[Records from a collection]
- - -

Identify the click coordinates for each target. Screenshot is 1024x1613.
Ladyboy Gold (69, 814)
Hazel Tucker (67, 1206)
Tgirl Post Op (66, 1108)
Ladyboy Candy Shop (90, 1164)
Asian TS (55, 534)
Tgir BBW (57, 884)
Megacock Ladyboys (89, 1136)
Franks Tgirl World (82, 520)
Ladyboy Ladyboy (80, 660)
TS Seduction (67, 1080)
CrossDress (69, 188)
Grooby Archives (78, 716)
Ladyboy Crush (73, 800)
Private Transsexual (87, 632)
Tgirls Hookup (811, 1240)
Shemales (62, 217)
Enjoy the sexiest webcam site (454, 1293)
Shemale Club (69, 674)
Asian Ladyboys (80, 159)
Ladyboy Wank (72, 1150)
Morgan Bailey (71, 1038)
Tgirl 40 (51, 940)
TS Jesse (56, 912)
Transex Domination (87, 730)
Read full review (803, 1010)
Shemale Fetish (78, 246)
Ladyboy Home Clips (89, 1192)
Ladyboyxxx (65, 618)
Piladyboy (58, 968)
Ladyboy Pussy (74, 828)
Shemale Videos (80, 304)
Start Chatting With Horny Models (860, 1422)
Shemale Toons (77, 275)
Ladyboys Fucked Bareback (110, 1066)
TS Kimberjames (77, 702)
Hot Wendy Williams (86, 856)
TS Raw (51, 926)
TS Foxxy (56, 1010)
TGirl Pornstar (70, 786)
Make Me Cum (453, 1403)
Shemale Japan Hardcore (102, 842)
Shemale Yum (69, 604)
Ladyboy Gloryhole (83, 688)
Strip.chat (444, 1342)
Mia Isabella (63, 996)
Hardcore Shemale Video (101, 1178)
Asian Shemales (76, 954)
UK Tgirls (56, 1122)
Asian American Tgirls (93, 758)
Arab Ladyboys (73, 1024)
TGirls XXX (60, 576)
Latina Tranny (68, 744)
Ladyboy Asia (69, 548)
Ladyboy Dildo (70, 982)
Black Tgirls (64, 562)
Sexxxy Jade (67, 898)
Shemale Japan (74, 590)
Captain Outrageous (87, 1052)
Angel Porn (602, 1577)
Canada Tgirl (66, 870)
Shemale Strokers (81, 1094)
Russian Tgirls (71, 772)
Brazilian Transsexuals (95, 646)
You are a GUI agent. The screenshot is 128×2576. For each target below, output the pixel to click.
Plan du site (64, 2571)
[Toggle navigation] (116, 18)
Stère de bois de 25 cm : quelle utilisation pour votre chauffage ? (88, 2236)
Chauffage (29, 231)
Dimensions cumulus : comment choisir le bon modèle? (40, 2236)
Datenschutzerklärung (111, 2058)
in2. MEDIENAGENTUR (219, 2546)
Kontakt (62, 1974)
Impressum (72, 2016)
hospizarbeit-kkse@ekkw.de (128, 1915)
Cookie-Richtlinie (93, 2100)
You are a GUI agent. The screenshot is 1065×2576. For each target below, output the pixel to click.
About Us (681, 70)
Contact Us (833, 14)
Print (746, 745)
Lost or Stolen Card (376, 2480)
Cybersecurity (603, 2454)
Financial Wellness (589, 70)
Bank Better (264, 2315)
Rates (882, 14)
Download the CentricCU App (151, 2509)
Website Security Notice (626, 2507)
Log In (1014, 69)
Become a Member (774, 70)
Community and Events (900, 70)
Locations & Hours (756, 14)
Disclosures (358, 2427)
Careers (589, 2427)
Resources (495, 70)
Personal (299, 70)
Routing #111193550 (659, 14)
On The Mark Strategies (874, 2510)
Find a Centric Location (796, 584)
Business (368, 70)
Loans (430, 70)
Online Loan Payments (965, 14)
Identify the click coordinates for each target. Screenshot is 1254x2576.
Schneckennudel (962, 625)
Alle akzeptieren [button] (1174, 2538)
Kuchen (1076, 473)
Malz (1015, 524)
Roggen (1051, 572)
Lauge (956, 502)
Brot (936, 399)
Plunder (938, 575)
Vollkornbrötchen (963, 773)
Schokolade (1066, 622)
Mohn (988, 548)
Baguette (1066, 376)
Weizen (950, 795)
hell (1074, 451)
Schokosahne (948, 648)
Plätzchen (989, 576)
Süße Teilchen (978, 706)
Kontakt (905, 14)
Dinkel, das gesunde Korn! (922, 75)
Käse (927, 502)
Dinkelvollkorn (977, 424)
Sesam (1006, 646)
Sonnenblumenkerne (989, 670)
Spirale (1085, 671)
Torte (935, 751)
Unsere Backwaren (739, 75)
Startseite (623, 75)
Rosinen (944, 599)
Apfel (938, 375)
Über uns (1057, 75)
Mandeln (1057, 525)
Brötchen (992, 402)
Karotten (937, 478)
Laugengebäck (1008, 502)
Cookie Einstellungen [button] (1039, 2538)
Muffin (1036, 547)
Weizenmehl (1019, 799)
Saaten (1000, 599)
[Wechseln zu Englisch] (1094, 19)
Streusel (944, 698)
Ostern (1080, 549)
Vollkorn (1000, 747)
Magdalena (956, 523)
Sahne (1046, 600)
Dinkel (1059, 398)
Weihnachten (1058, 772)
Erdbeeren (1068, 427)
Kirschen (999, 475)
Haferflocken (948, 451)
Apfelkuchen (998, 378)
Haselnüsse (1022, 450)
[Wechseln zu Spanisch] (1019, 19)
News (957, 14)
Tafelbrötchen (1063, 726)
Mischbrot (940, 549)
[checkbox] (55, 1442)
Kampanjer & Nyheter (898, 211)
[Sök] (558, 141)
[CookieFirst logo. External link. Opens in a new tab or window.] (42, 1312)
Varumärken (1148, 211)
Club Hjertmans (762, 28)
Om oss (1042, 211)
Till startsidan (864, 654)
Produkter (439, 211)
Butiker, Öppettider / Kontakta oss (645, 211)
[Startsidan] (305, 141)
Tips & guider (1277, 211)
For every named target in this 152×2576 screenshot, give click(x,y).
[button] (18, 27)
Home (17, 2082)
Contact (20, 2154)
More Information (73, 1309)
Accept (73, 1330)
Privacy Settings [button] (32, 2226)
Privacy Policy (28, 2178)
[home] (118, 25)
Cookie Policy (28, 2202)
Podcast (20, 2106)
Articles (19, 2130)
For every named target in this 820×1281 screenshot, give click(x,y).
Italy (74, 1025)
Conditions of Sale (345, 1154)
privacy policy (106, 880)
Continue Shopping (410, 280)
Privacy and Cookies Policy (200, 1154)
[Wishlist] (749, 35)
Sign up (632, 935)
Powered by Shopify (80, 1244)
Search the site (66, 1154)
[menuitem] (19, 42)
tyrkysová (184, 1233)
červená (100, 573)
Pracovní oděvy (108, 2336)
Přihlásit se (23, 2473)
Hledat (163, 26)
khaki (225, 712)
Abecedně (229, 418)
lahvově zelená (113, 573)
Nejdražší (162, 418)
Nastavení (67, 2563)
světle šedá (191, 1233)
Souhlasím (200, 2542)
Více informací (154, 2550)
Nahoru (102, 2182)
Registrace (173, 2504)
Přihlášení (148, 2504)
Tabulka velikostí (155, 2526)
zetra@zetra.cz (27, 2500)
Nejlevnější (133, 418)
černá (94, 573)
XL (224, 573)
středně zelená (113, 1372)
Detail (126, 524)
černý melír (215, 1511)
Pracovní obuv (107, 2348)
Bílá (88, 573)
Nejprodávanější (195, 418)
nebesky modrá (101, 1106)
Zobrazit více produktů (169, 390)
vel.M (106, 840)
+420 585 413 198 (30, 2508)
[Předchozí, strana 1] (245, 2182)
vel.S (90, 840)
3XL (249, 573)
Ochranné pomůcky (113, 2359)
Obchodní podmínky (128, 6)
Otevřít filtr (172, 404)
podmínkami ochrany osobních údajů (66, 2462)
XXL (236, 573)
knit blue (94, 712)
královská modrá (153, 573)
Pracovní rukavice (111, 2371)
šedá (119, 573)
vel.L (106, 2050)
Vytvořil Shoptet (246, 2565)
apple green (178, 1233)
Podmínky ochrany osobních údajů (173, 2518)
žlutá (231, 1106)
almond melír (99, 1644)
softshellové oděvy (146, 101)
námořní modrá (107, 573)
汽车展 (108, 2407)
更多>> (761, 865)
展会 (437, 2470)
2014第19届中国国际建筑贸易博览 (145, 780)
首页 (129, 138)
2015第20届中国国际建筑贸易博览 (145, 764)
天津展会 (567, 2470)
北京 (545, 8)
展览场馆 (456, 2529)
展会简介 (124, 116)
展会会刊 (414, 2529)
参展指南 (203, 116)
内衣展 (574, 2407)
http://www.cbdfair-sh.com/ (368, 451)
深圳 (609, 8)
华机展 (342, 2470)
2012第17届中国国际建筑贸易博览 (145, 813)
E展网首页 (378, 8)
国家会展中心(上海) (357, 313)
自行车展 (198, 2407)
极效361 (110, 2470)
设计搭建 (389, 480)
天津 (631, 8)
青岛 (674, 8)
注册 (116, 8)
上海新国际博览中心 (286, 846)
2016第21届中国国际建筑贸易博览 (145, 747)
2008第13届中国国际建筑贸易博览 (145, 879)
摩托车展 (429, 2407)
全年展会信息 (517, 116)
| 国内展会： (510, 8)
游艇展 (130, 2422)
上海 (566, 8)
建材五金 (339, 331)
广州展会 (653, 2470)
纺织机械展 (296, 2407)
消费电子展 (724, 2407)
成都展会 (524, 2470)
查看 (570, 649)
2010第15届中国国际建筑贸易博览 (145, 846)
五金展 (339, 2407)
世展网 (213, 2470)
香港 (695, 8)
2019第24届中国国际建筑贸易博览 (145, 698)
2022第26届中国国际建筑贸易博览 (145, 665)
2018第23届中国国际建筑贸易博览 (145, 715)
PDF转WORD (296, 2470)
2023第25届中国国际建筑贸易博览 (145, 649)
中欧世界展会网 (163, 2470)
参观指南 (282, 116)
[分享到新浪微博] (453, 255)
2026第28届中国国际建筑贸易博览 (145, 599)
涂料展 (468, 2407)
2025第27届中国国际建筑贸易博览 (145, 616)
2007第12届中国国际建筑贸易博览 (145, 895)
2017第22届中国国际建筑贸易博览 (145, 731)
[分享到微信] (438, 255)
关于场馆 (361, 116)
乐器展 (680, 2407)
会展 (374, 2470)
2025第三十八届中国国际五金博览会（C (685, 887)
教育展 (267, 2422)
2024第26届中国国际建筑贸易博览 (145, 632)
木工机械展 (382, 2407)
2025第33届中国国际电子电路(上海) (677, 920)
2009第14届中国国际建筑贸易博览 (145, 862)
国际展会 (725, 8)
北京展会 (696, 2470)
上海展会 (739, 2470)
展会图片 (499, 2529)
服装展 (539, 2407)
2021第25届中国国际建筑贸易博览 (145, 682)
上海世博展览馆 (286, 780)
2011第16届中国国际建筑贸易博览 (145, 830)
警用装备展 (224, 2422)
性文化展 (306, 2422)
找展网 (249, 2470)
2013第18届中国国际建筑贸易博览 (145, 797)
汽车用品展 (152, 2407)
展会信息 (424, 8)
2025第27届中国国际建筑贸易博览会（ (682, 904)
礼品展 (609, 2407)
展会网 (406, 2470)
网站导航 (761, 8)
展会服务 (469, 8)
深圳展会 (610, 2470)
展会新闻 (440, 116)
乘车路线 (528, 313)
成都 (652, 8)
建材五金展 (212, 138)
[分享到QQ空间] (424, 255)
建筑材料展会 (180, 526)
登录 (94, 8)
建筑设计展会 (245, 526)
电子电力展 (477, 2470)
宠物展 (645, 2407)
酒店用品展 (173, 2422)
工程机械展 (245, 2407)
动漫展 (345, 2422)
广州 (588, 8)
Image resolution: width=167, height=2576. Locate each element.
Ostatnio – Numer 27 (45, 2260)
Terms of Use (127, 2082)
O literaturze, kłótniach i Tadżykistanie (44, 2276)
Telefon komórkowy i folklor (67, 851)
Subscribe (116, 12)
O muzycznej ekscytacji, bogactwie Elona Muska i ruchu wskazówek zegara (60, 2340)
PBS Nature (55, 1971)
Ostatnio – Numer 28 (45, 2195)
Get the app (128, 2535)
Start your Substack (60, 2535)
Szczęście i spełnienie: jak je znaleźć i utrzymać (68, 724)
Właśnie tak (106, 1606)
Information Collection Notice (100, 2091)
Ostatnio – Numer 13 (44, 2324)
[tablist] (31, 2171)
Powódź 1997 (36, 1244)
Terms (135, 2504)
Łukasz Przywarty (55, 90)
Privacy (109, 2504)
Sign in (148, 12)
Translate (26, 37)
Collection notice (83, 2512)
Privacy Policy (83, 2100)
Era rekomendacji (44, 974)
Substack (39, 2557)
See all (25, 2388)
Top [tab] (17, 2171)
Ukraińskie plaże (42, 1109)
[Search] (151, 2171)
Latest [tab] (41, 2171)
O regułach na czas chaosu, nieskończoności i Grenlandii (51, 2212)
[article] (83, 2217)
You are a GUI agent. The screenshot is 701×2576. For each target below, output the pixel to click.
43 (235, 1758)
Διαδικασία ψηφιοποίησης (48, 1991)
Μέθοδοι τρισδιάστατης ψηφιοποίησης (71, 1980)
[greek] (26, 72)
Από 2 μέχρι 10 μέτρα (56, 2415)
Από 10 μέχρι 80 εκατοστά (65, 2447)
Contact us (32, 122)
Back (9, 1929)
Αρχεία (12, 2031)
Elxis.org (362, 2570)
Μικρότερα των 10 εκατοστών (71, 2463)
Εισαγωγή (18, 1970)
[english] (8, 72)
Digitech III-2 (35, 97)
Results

- - -

TASK BRIEF |
Find the line that contains "Privacy Policy (83, 2100)". Repeat it and every line after it, exactly as written, up to and including the last line of the records above.

RESPONSE AREA |
Privacy Policy (83, 2100)
Era rekomendacji (44, 974)
Substack (39, 2557)
See all (25, 2388)
Top [tab] (17, 2171)
Ukraińskie plaże (42, 1109)
[Search] (151, 2171)
Latest [tab] (41, 2171)
O regułach na czas chaosu, nieskończoności i Grenlandii (51, 2212)
[article] (83, 2217)
You are a GUI agent. The screenshot is 701×2576. For each target below, output the pixel to click.
43 (235, 1758)
Διαδικασία ψηφιοποίησης (48, 1991)
Μέθοδοι τρισδιάστατης ψηφιοποίησης (71, 1980)
[greek] (26, 72)
Από 2 μέχρι 10 μέτρα (56, 2415)
Από 10 μέχρι 80 εκατοστά (65, 2447)
Contact us (32, 122)
Back (9, 1929)
Αρχεία (12, 2031)
Elxis.org (362, 2570)
Μικρότερα των 10 εκατοστών (71, 2463)
Εισαγωγή (18, 1970)
[english] (8, 72)
Digitech III-2 (35, 97)
Results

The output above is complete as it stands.